Change Up | Teen Ink

Change Up

May 9, 2010
By Anonymous

For many years I have depended on deception to survive. Life on the pitcher’s mound is precarious at best, even more so without a dominating fastball. So I lie, and I lie often. My motion always screams fastball, but my grip is the great deceiver. I am successful at my job about 75% if the time, but too often hitters stride to the plate with a smirk and make me look all too honest.

In my eleven years of playing the great game of baseball, one piece of advice has always stood out to me: “look fastball, react to change.” That is exactly what those batters, smirking at the plate, know to do. They step into the batter’s box looking for my fastball, but once that change-up leaves my hand, they know how to adjust their timing and make me look bad. The secret to their success is the mentality they carry with them to the plate.

Yogi Berra once said that “90% of the game is half mental.” As humorous as this quote is, there is a great deal of truth in it. Baseball is just as much a mental game as it is a physical one. My coach back in junior varsity used to line us up and tell us to close our eyes. We then proceeded to do one hundred mental reps of hitting a baseball. Over and over in my head, I “looked fastball, reacted to change.” I cannot help but notice how this mentality towards hitting applies to far more than just the game of baseball.
Once in an interview Jim Bouton commented, “You spend a good piece of your life gripping a baseball, and in the end it turns out that it was the other way around all the time.” He was dead on, for so much of life can be seen through a single at-bat. In everything we do, we should train our minds to “look fastball, react to change.” Many times we see our lives in front of us as a fastball, straight and predictable. We have our future planned and leave no room for change.

I was home-schooled from kindergarten through fifth grade. I watched as two of my sisters graduated high school as home-schoolers, and I thought I would follow suit. But in sixth grade, I was thrown a change-up when my parents put me into a classical Christian school. Through that experience I was forced to “react to change,” for I was no longer seeing the fastball that I had been expecting. I soon adjusted to this new life, and over the next three years, the classical school became my new fastball, my predictable future. My third sister graduated from the classical school while I was there, so I once again assumed I would follow in the footsteps of my siblings. But in ninth grade life threw me yet another change-up, and I transferred to a Christian School for sports and a better education.
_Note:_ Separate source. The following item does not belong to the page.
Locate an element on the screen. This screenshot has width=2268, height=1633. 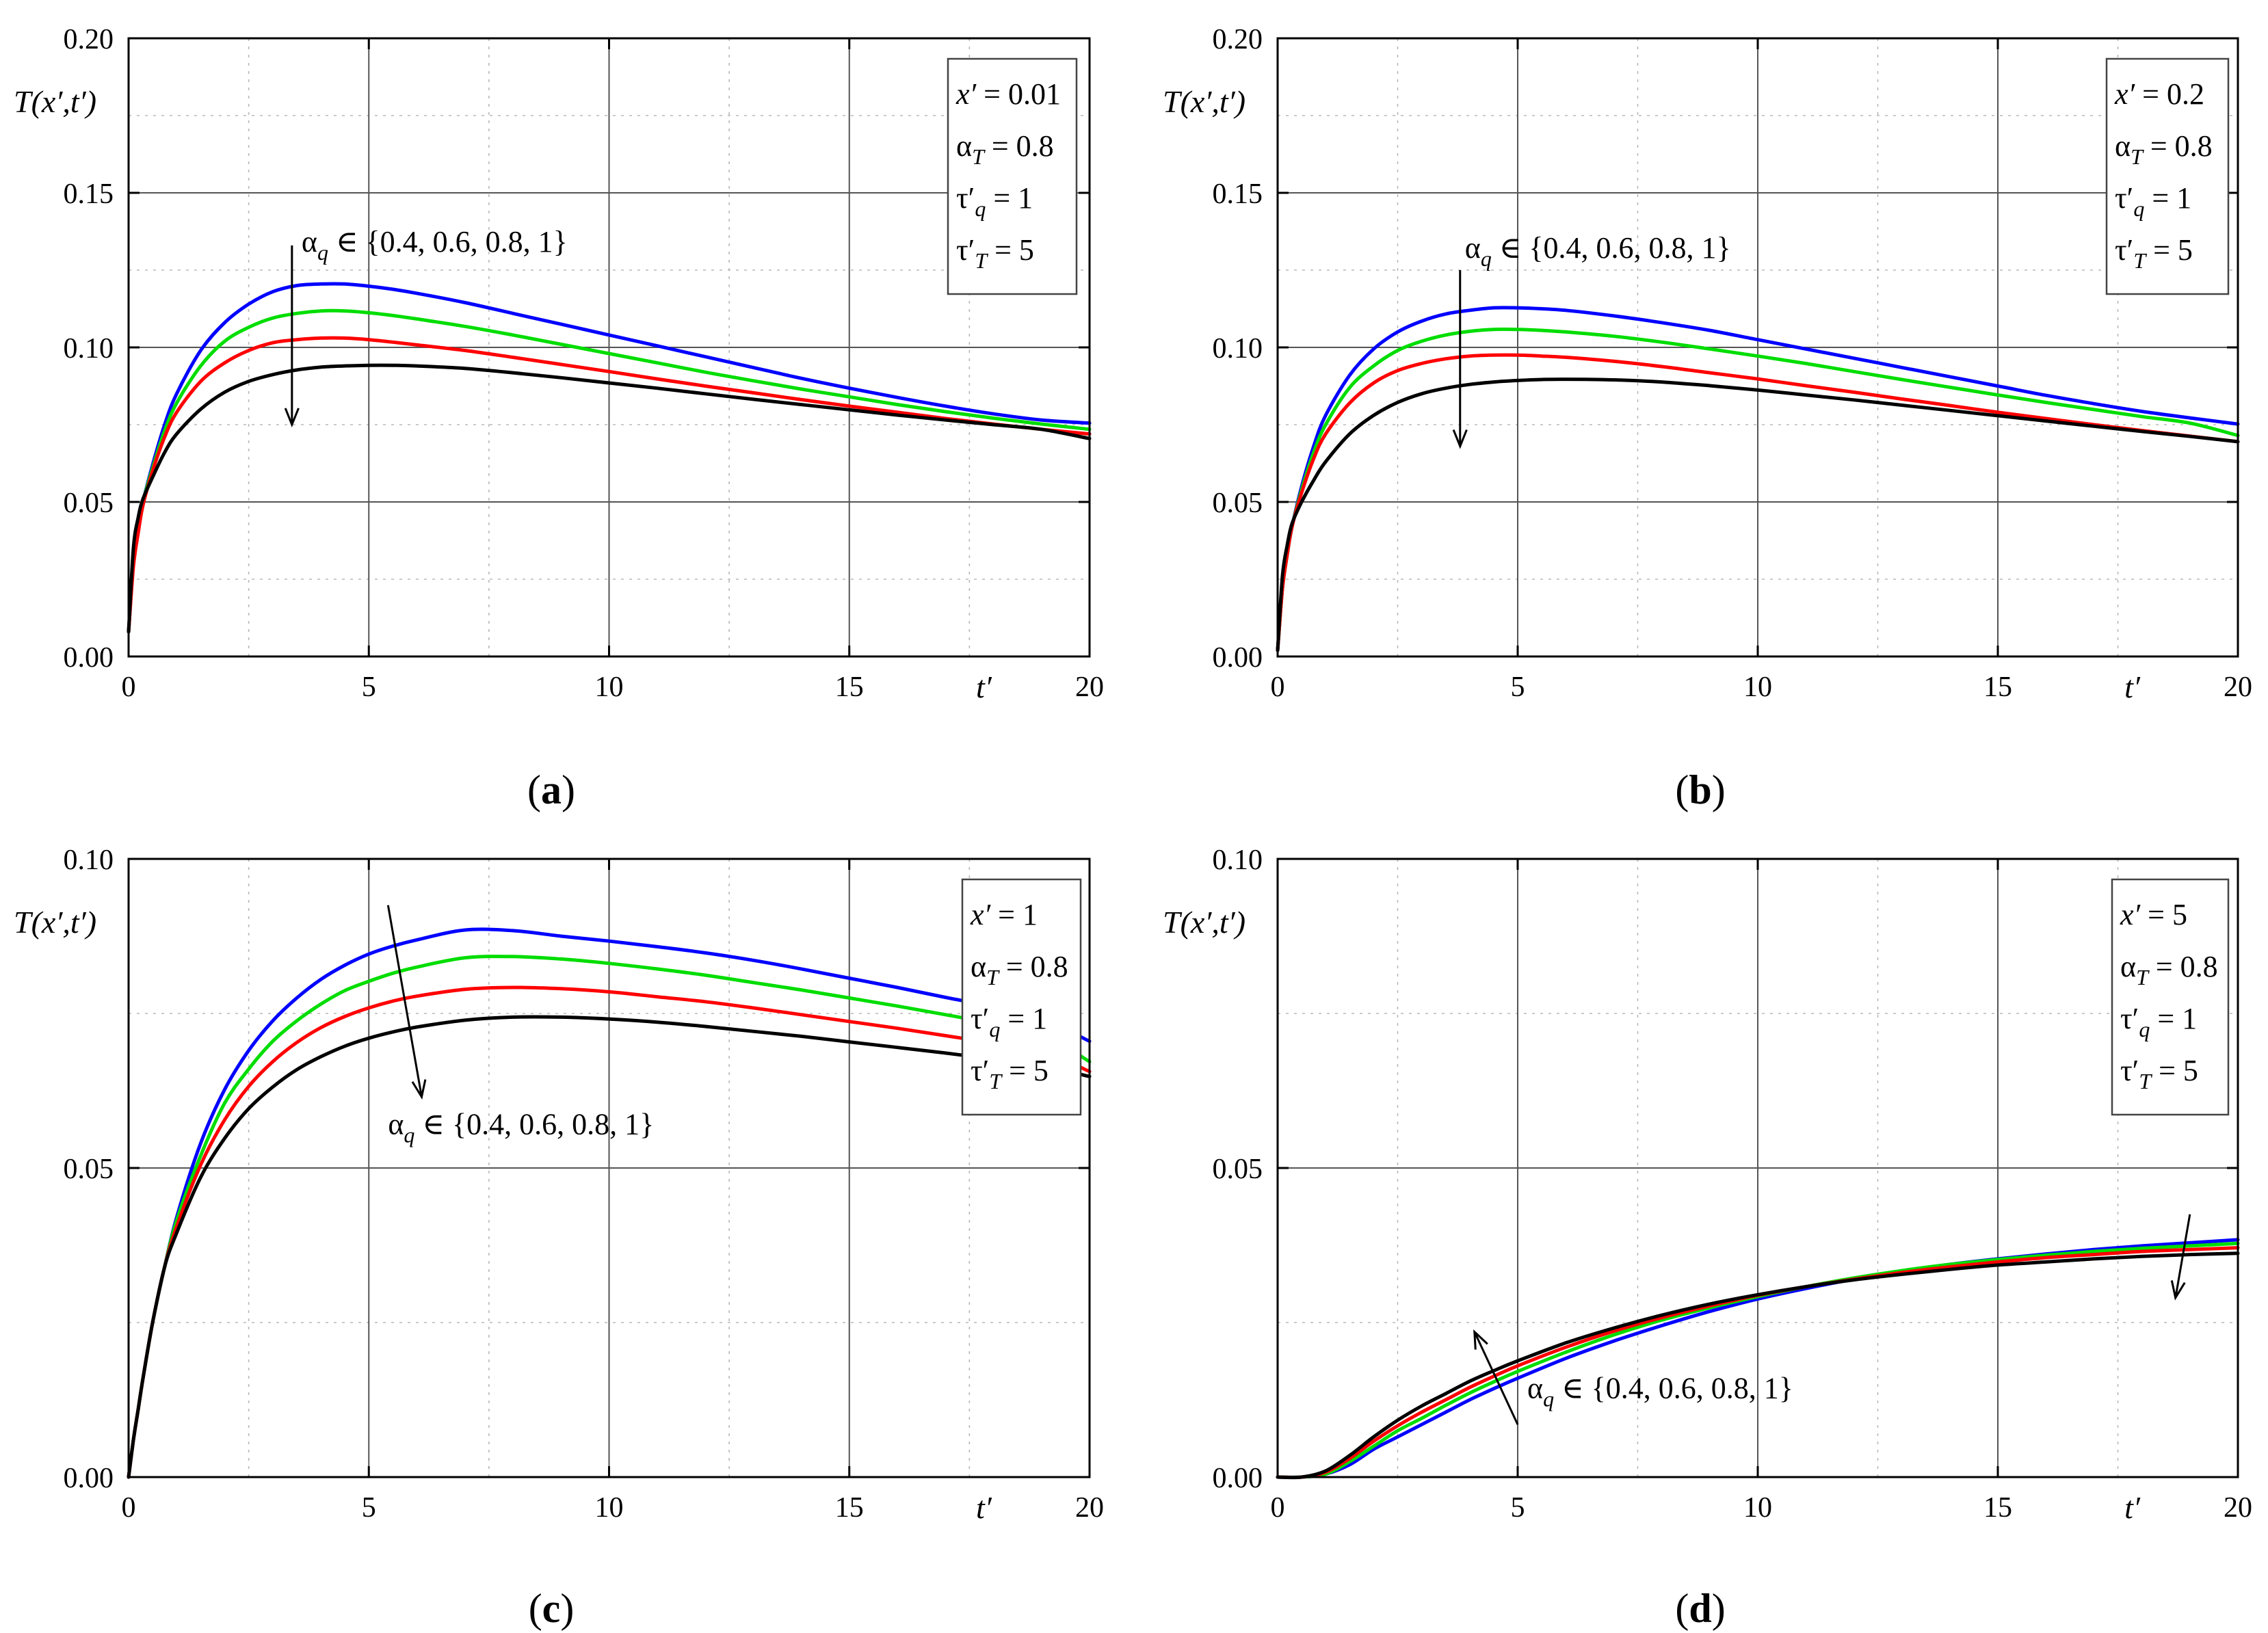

I went from a class of seven students to a class of one hundred and forty-two, and life, as I knew it, changed dramatically. Just as my predictable future of home-schooling disappeared, so did my future at the classical school.

These two transitions have taught me how to apply “look fastball, react to change,” to every aspect of my life. I have learned not only to expect deviation from my planned future but how to embrace that change and make the most of it. In ninth grade, I welcomed the opportunities that a larger school had to offer, and this is exactly what I plan to do in college. I know how to react to the changing environment around me, for in my past I was forced to do so. Just as those batters were able to adjust to the deception of my off-speed pitch, so am I now able to adjust to change-ups in my life by “looking fastball, reacting to change.”